Portanto, a democracia não é mais uma doutrina política. Não por ser uma doutrina diferente, especial, superior às demais, e sim porque seu status epistemológico é distinto do status epistemológico de uma doutrina, ainda que alguém possa querer inventar uma doutrina democratista.
Na verdade só existem três grandes troncos de doutrinas políticas hoje: o marxismo, o conservadorismo e o liberalismo-econômico.
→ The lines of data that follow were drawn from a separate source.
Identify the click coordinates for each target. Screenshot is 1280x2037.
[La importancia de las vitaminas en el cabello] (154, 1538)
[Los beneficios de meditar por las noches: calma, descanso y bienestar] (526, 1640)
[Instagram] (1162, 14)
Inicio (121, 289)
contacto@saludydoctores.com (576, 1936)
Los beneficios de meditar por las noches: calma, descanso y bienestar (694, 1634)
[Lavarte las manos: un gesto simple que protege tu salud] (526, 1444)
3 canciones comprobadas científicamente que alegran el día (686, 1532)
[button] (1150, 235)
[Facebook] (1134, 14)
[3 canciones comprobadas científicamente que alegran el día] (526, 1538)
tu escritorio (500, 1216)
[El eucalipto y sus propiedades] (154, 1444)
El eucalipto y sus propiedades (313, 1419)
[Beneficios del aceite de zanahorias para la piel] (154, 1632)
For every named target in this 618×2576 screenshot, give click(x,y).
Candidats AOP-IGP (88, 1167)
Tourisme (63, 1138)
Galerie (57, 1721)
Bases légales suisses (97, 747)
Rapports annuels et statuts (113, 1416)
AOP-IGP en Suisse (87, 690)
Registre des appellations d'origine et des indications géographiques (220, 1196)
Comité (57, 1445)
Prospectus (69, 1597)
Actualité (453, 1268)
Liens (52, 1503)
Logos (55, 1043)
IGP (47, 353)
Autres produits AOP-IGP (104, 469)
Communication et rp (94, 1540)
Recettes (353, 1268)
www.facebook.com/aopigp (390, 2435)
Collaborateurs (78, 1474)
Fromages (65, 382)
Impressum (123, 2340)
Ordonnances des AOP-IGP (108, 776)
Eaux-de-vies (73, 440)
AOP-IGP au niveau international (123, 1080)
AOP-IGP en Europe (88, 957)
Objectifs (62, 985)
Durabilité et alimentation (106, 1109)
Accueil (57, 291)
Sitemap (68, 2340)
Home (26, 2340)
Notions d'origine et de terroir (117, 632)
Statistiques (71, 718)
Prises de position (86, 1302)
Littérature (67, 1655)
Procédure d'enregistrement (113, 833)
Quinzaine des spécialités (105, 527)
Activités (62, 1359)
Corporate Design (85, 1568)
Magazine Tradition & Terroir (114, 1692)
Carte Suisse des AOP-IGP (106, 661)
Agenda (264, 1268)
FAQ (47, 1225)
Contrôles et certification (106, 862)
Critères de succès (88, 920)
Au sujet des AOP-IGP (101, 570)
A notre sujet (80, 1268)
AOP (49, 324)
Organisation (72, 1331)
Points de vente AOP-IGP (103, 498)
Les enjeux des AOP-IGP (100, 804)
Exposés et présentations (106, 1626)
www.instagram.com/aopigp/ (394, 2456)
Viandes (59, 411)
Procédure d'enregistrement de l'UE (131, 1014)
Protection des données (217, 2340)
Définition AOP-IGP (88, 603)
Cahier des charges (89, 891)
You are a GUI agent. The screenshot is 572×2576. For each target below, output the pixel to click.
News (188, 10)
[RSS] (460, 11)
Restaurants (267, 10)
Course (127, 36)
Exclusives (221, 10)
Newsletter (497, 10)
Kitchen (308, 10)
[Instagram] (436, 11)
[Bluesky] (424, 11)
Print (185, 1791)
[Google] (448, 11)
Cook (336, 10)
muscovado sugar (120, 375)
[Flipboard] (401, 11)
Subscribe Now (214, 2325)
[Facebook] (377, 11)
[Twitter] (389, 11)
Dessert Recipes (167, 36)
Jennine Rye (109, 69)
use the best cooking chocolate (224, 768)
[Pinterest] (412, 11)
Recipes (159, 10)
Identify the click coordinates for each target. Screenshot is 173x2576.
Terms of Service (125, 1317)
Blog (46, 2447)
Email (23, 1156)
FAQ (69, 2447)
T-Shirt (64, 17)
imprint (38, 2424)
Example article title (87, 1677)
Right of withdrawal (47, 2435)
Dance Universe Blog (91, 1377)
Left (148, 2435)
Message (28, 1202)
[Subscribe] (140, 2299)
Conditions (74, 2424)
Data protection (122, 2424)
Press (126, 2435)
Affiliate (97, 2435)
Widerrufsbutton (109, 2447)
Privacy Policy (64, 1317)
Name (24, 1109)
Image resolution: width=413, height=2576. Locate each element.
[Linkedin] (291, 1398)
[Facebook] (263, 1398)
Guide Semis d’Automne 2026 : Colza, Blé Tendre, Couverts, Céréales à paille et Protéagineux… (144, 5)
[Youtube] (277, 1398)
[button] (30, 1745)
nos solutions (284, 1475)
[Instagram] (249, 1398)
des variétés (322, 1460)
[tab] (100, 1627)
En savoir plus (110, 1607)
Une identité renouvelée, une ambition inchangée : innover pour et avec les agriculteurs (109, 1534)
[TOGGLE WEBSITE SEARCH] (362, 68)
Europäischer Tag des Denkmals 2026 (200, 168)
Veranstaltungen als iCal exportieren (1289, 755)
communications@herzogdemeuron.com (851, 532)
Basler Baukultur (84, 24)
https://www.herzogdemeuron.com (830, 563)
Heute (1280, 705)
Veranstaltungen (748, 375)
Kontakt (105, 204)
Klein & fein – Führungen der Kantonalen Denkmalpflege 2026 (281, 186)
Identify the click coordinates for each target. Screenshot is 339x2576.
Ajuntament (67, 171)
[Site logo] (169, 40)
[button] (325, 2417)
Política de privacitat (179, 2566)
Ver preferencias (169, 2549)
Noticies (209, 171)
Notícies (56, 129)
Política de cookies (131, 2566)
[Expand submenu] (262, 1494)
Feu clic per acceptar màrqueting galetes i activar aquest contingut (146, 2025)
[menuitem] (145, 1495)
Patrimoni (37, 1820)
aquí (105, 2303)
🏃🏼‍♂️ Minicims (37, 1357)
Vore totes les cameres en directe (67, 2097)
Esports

São troncos, não doutrinas específicas, na medida em que existem vários marxismos (os marxianismos do jovem e do velho Marx, o marxismo-leninismo, o marxismo-gramscismo e uma infinidade de variantes como as inventadas pelos filósofos franceses – como o foucaultismo), existem vários conservadorismos (dos laicos aos religiosos e teosóficos: aqueles que adotam uma visão esotérica da história) e existem vários liberalismos-econômicos (os da chamada Escola Austríaca, como o von-misesismo e o hayekismo, os libertarianismos, o anarcocapitalismo e os individualismos à la Ain Rand et coetera).
O anarquismo original e as diversas formas de libertarianismo não-marxista estão quase extintos ou são vestigiais ou marginais.
Os fascismos são comportamentos políticos que podem ser adotados por quaisquer estatistas, sejam conservadores ou revolucionários. E há várias combinações de conservadorismo com liberalismo-econômico.
Todas as doutrinas, consideradas de esquerda ou de direita, revolucionárias ou conservadoras, liberais ou iliberais, libertárias ou autoritárias, dificultam a compreensão da democracia. Elas colocam um conteúdo no que deveria permanecer vazio (a política stricto sensu: o modo não-guerreiro de regulação de conflitos). E é este conteúdo – extra-político – que passa a servir de referencial para validar ou invalidar comportamentos políticos.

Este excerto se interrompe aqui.